Now, at the race track that system will make you lose money, because you won't win enough money to pay for your losing bets. The race track takes their share, to stay in business. And that's why betting on horses is a poor way to invest your money unless you're super good both at picking race winners and understanding the odds.
However, in financial investments the line between winners and losers is not so obvious, and that's good.
Just because one company is a winner, doesn't make other companies losers. If they're all making money, then the stock prices of all of them can go higher.
And you can make money by betting on all of them.
That's investment diversification
Say you're convinced the biotech sector is about to boom and you find five companies that look good.
You can buy shares in all five. Or pick the one you think will do the best.
It's true that if you pick the one that will do the best and you're right, you'll make the most money.
But what if that one company is the one where the chief research scientist dies of a heart attack or is closed down by the FDA? You've lost all your money
You just cannot know the future
So it's much smarter to put some money on all five of those biotech companies.
That way, if one fails, but the other four make money, you'll probably still make money.

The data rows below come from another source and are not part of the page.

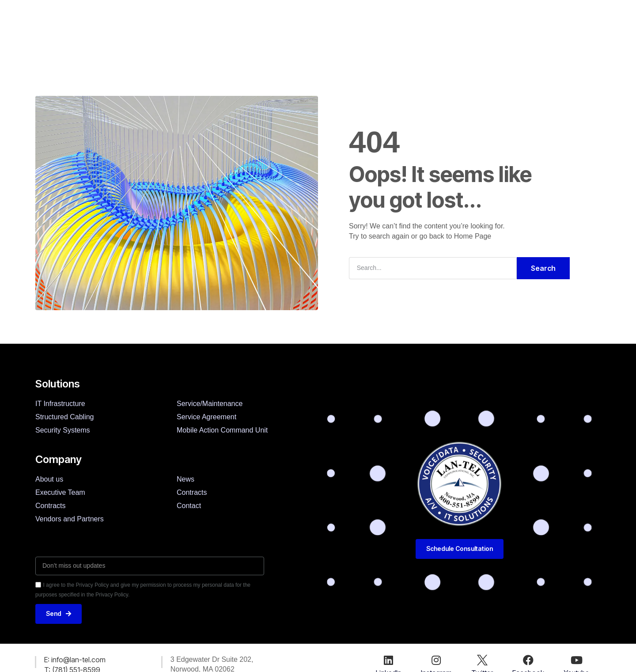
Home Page (473, 236)
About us (49, 479)
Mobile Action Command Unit (222, 430)
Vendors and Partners (69, 519)
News (347, 31)
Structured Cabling (64, 417)
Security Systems (63, 430)
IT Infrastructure (60, 403)
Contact (394, 31)
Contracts (50, 505)
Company (234, 31)
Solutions (178, 31)
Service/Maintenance (209, 403)
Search (543, 268)
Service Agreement (206, 417)
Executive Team (60, 492)
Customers (294, 31)
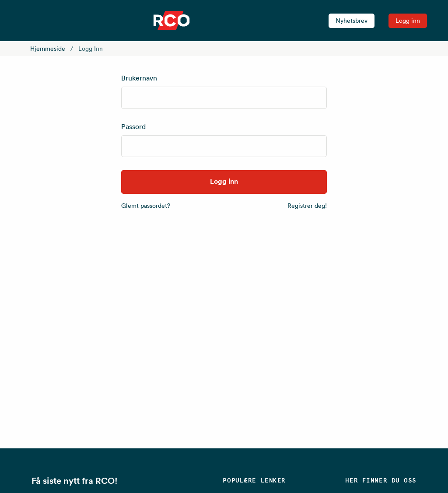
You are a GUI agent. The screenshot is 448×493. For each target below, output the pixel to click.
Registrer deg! (307, 206)
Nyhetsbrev (351, 21)
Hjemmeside (48, 49)
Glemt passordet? (146, 206)
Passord (133, 126)
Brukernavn (139, 78)
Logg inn (408, 21)
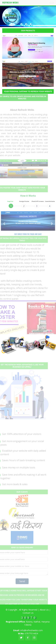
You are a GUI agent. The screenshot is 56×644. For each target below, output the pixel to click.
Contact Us (28, 613)
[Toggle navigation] (52, 3)
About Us (44, 610)
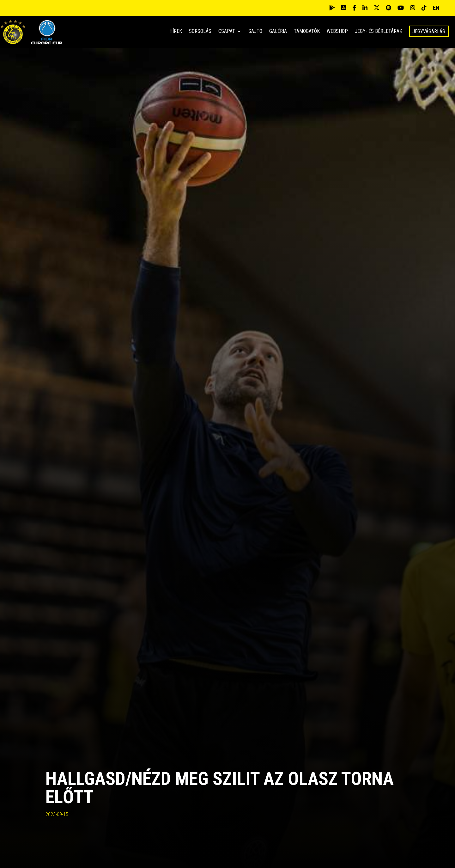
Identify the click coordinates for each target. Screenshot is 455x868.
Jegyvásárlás (429, 31)
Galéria (278, 31)
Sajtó (255, 31)
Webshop (337, 31)
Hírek (175, 31)
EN (436, 8)
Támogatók (307, 31)
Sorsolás (200, 31)
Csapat (227, 31)
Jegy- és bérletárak (379, 31)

That's some diversification of investments. Even better is to spread your money out among many types of industries.
Diversification applies to many types of investments. You should never place all your money in any one investment unless you're just starting out and you have only a little money anyway.
If you spread your buying out among stocks, that's stock market diversification. You can also include bond diversification, diversification of mutual funds and market diversification and financial diversification of all all kinds.
Again, it's important to understand that diversification strategies are a "lose less" -- not a "win more."
Markowitz diversification is intended to keep us from losing all our portfolio at any one time -- because all financial investments have some volatility.